Chapter 5: Call It Even
Wash was awake in the darkness when Zoë crept down the ladder and felt for the bed. "Hey, hon—everything okay?"
"As well as it can be," she assured him with a smile in her voice. "Mal's gonna be fine."
"That's good, lamby toes."
She shed her clothes quickly and slipped between the sheets. He pulled her to him.
She reached up in the dark and caressed his cheek. "I'm sorry today's been all about Mal, baby."
He gave her a tight squeeze. "He needed you today. Hell—we were all worried." He held her for a moment in silence. "I realized something tonight," he finally said. "I've been demanding that we plan on a time when we can be alone together, start a family maybe. But you can never leave here, can you, as long as Mal's here on Serenity? He's got too much of a hold on you."

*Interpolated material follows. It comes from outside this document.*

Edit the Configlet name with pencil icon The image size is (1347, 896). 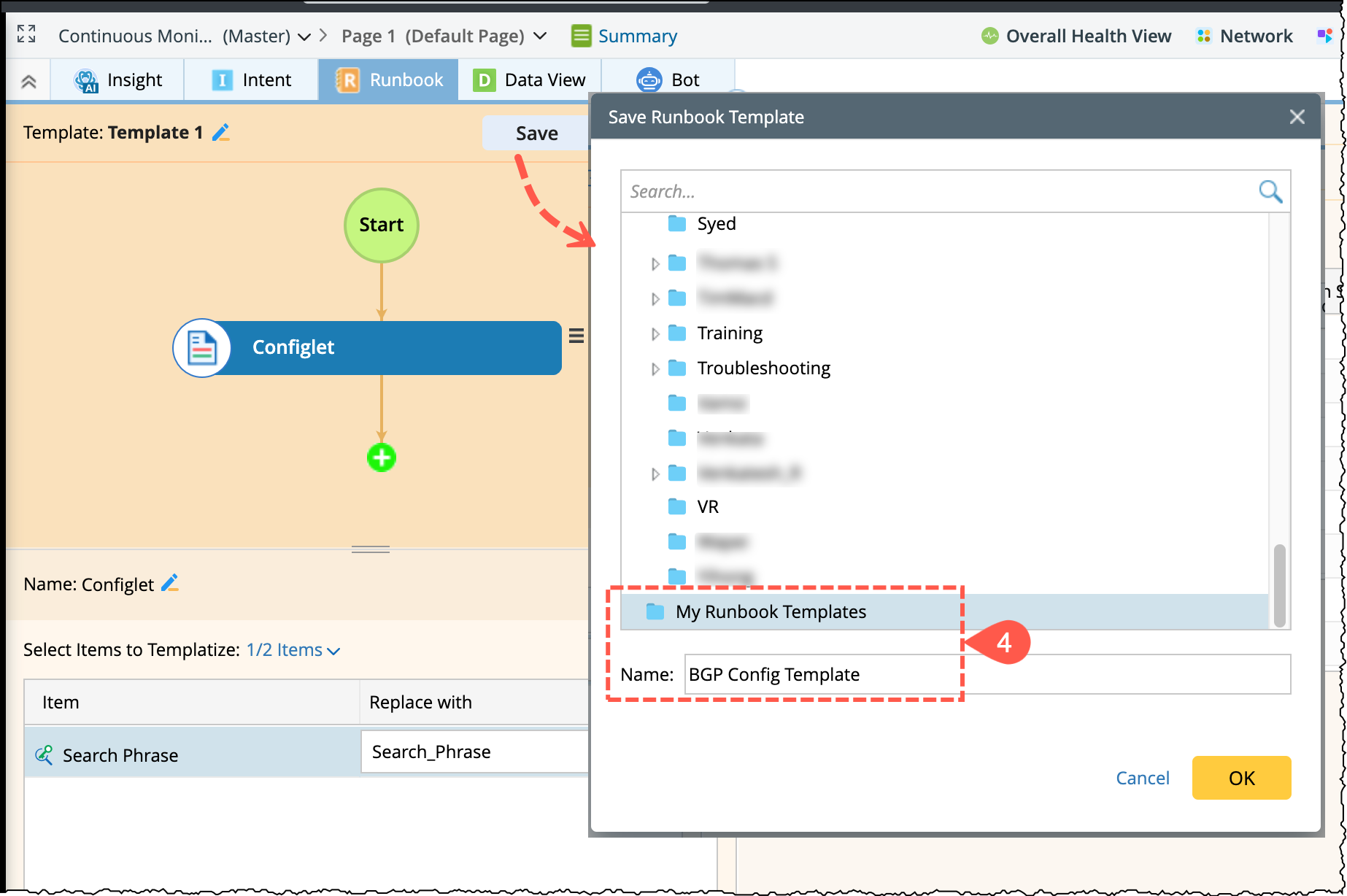click(x=170, y=584)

"You make it sound like he's forcing me to stay," she accused.
"No—I don't mean it that way. It's just that he needs you. If we leave and then something happens to him, we'll live with his ghost forever. And he's enough of a torment alive—I can't imagine the tortures he could come up with if he were dead."
"I owe him my life—my sanity," Zoë said matter-of-factly.
"Me, too," Wash commented. "This isn't such a bad place." He pulled her close and explored her ear with his tongue.
She swatted at him affectionately and twisted around to face him. "Actually, I've been thinking about that," she said.
Mal woke late the next morning. He was eager to join the crew for lunch, but the doctor was determined to keep him in the infirmary. Simon thought to accomplish this by refusing to get the captain a pair of pants, a stratagem that ignored the fact that the captain had already appeared comfortably nude in front of the entire crew. Mal buttoned his shirt, threw his suspenders over his shoulders, and pulled his boots on. Lack of pants was not an obstacle.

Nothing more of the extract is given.